With the ambition to create "a book that would open our eyes to the beauty, complexity, banality and occasional horror of the working world," he spent two years finding out what people in an eclectic range of industries—from career counseling to food distribution—were doing all day. Taking a photographer along with him to help document his investigations, de Botton traveled extensively, throughout England (where he lives) and beyond: to a cookie-manufacturing plant, to an entrepreneur’s expo, and even to the middle of the Indian Ocean with a group of commercial fishermen. That seafaring escapade is recounted in one of the book’s most engaging—and most pictorial—chapters, about how fresh tuna steaks get from the sea to your plate. There’s a shot of the Maldivian minister of fish; another of the boat crew playing cards; and a third of the dinner table of a London shopper who had purchased a cut of the very same tuna de Botton had seen clubbed to death a couple of days earlier.
Despite the fact that The Pleasures and Sorrows of Work is so heavily reported that it feels like something of a departure from the rest of his oeuvre, de Botton’s marketing team seems (perhaps understandably) interested in capitalizing on his reputation as a guru of personal realization for Bobos. The product description on Amazon reads: "De Botton tries to answer some of the most urgent questions we can ask about work: Why do we do it? What makes it pleasurable? What is its meaning?" That summary prompted a few non-rhetorical questions of its own. I wanted to know: Does privileged, charmed de Botton—who became a worldwide phenomenon at age 27 with Proust and was raised by a multimillionaire father—really think he can relate to people stuck in 9-to-5 drudgery? Or that his book might help the average working-class hero, the average Sisyphus, the average Joe the Plumber, see the meaning in his day-to-day grind?

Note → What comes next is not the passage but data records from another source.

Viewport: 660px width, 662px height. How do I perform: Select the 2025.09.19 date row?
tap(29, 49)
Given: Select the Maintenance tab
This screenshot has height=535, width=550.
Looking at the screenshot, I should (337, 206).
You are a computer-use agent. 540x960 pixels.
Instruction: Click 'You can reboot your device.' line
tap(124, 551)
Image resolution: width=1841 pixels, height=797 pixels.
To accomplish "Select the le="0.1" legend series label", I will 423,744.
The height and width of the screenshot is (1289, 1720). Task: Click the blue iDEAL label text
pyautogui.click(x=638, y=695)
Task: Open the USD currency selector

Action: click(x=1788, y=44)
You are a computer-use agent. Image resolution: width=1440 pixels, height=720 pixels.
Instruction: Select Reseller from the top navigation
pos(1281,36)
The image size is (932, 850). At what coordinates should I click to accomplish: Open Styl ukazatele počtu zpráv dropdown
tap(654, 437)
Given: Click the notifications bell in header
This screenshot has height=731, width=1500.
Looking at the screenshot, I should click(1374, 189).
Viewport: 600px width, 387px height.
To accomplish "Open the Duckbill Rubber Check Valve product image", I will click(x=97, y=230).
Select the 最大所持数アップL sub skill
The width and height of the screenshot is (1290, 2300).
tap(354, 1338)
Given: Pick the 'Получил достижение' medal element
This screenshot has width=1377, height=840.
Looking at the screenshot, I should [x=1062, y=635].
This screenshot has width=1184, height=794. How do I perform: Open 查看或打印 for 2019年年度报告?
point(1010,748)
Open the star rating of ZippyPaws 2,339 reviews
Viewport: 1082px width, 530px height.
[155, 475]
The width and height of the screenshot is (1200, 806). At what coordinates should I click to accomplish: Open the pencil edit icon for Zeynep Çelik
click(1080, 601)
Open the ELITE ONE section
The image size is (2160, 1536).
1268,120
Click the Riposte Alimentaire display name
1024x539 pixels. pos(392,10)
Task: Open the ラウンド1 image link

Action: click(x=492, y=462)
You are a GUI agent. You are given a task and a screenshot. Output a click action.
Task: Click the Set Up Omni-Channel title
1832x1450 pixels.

"My book never purports to be an advice manual," de Botton replies—and you get the feeling that it is only his much-ballyhooed politeness that keeps him from writing out the answer in exasperated capitals, with a string of exclamation points at the end. "The idea was to hold a mirror up to our working selves—and insofar as the book proves of interest, it will be in the traditional way in which books ‘help’ us: namely, by opening our eyes and expanding our sympathies and our knowledge."
Luckily, however, de Botton is insightful enough that he manages to provide some balm for the anxieties of any paycheck slave. He begins his chapter on career counseling by pointing out how odd it is, historically speaking, to think that work—work, of all things!—should make us happy on a daily basis. For thousands of years, holding down a job was akin to slavery, and it’s only relatively recently, thanks to the "bourgeois philosophers like Benjamin Franklin," that we have so built our lives—and our hopes for fulfillment—around our careers. He goes on to note that there is a certain inequity in the so-called meritocratic world we now inhabit, where "one’s status might now well be determined by one’s confidence, imagination, and ability to convince others of one’s due." (Why would that be unfair? Because some of us are simply not born with the requisite assurance, creativity, and charisma to succeed wildly!)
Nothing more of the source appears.